(Data records)
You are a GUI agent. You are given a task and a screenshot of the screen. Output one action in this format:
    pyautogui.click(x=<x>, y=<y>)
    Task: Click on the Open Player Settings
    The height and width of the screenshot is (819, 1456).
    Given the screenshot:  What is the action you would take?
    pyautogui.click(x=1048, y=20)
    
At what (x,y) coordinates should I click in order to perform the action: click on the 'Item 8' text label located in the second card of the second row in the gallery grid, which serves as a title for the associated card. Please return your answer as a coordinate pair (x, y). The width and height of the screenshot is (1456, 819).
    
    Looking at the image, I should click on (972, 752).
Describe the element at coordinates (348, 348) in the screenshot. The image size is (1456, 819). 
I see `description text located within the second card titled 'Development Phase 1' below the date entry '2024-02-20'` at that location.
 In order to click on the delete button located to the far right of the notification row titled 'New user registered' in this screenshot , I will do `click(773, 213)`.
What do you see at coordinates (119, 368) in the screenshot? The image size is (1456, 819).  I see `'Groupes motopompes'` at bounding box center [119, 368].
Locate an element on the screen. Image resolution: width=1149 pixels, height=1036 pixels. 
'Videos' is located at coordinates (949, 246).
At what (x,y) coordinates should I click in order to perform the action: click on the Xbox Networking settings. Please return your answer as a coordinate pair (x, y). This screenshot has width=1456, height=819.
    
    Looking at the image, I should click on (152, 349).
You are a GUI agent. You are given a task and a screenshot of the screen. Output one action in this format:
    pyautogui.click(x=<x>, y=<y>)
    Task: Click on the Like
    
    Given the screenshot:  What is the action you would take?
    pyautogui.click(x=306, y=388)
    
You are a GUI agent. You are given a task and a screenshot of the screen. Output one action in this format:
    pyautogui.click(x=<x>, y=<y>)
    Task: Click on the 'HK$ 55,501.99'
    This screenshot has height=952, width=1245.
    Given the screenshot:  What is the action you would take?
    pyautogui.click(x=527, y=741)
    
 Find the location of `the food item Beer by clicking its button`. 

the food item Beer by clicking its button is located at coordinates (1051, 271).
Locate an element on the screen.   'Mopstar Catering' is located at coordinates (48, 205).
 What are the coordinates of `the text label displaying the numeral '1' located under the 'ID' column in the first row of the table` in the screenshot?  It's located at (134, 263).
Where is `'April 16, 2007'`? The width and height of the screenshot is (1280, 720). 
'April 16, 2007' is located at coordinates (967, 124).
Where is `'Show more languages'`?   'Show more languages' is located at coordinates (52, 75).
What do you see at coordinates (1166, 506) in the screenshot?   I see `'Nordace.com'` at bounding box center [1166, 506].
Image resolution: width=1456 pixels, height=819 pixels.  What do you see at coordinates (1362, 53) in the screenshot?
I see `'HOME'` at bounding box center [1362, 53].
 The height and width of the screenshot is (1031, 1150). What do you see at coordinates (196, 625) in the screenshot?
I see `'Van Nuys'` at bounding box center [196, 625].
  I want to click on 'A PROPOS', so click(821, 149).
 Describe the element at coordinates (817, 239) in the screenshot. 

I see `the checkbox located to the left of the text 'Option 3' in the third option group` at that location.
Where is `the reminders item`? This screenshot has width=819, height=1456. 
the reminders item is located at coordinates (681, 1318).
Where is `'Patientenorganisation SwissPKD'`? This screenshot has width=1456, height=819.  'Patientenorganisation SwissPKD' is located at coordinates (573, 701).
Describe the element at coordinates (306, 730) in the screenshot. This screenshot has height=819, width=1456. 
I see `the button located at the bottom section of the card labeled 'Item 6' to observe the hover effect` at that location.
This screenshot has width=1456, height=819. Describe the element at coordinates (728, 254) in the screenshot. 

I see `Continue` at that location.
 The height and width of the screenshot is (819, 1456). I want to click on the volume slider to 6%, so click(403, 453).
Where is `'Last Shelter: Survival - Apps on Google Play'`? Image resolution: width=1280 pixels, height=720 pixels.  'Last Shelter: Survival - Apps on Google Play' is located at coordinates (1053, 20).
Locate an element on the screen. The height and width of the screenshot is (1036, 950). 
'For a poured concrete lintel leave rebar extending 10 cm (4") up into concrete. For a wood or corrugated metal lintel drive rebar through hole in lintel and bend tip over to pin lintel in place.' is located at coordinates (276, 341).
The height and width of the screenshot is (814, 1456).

Aim of the task:
Copy every line above verbatim.

Complete output:
You are a GUI agent. You are given a task and a screenshot of the screen. Output one action in this format:
    pyautogui.click(x=<x>, y=<y>)
    Task: Click on the Open Player Settings
    The height and width of the screenshot is (819, 1456).
    Given the screenshot:  What is the action you would take?
    pyautogui.click(x=1048, y=20)
    
At what (x,y) coordinates should I click in order to perform the action: click on the 'Item 8' text label located in the second card of the second row in the gallery grid, which serves as a title for the associated card. Please return your answer as a coordinate pair (x, y). The width and height of the screenshot is (1456, 819).
    
    Looking at the image, I should click on (972, 752).
Describe the element at coordinates (348, 348) in the screenshot. The image size is (1456, 819). 
I see `description text located within the second card titled 'Development Phase 1' below the date entry '2024-02-20'` at that location.
 In order to click on the delete button located to the far right of the notification row titled 'New user registered' in this screenshot , I will do `click(773, 213)`.
What do you see at coordinates (119, 368) in the screenshot? The image size is (1456, 819).  I see `'Groupes motopompes'` at bounding box center [119, 368].
Locate an element on the screen. Image resolution: width=1149 pixels, height=1036 pixels. 
'Videos' is located at coordinates (949, 246).
At what (x,y) coordinates should I click in order to perform the action: click on the Xbox Networking settings. Please return your answer as a coordinate pair (x, y). This screenshot has width=1456, height=819.
    
    Looking at the image, I should click on (152, 349).
You are a GUI agent. You are given a task and a screenshot of the screen. Output one action in this format:
    pyautogui.click(x=<x>, y=<y>)
    Task: Click on the Like
    
    Given the screenshot:  What is the action you would take?
    pyautogui.click(x=306, y=388)
    
You are a GUI agent. You are given a task and a screenshot of the screen. Output one action in this format:
    pyautogui.click(x=<x>, y=<y>)
    Task: Click on the 'HK$ 55,501.99'
    This screenshot has height=952, width=1245.
    Given the screenshot:  What is the action you would take?
    pyautogui.click(x=527, y=741)
    
 Find the location of `the food item Beer by clicking its button`. 

the food item Beer by clicking its button is located at coordinates (1051, 271).
Locate an element on the screen.   'Mopstar Catering' is located at coordinates (48, 205).
 What are the coordinates of `the text label displaying the numeral '1' located under the 'ID' column in the first row of the table` in the screenshot?  It's located at (134, 263).
Where is `'April 16, 2007'`? The width and height of the screenshot is (1280, 720). 
'April 16, 2007' is located at coordinates (967, 124).
Where is `'Show more languages'`?   'Show more languages' is located at coordinates (52, 75).
What do you see at coordinates (1166, 506) in the screenshot?   I see `'Nordace.com'` at bounding box center [1166, 506].
Image resolution: width=1456 pixels, height=819 pixels.  What do you see at coordinates (1362, 53) in the screenshot?
I see `'HOME'` at bounding box center [1362, 53].
 The height and width of the screenshot is (1031, 1150). What do you see at coordinates (196, 625) in the screenshot?
I see `'Van Nuys'` at bounding box center [196, 625].
  I want to click on 'A PROPOS', so click(821, 149).
 Describe the element at coordinates (817, 239) in the screenshot. 

I see `the checkbox located to the left of the text 'Option 3' in the third option group` at that location.
Where is `the reminders item`? This screenshot has width=819, height=1456. 
the reminders item is located at coordinates (681, 1318).
Where is `'Patientenorganisation SwissPKD'`? This screenshot has width=1456, height=819.  'Patientenorganisation SwissPKD' is located at coordinates (573, 701).
Describe the element at coordinates (306, 730) in the screenshot. This screenshot has height=819, width=1456. 
I see `the button located at the bottom section of the card labeled 'Item 6' to observe the hover effect` at that location.
This screenshot has width=1456, height=819. Describe the element at coordinates (728, 254) in the screenshot. 

I see `Continue` at that location.
 The height and width of the screenshot is (819, 1456). I want to click on the volume slider to 6%, so click(403, 453).
Where is `'Last Shelter: Survival - Apps on Google Play'`? Image resolution: width=1280 pixels, height=720 pixels.  'Last Shelter: Survival - Apps on Google Play' is located at coordinates (1053, 20).
Locate an element on the screen. The height and width of the screenshot is (1036, 950). 
'For a poured concrete lintel leave rebar extending 10 cm (4") up into concrete. For a wood or corrugated metal lintel drive rebar through hole in lintel and bend tip over to pin lintel in place.' is located at coordinates (276, 341).
The height and width of the screenshot is (814, 1456).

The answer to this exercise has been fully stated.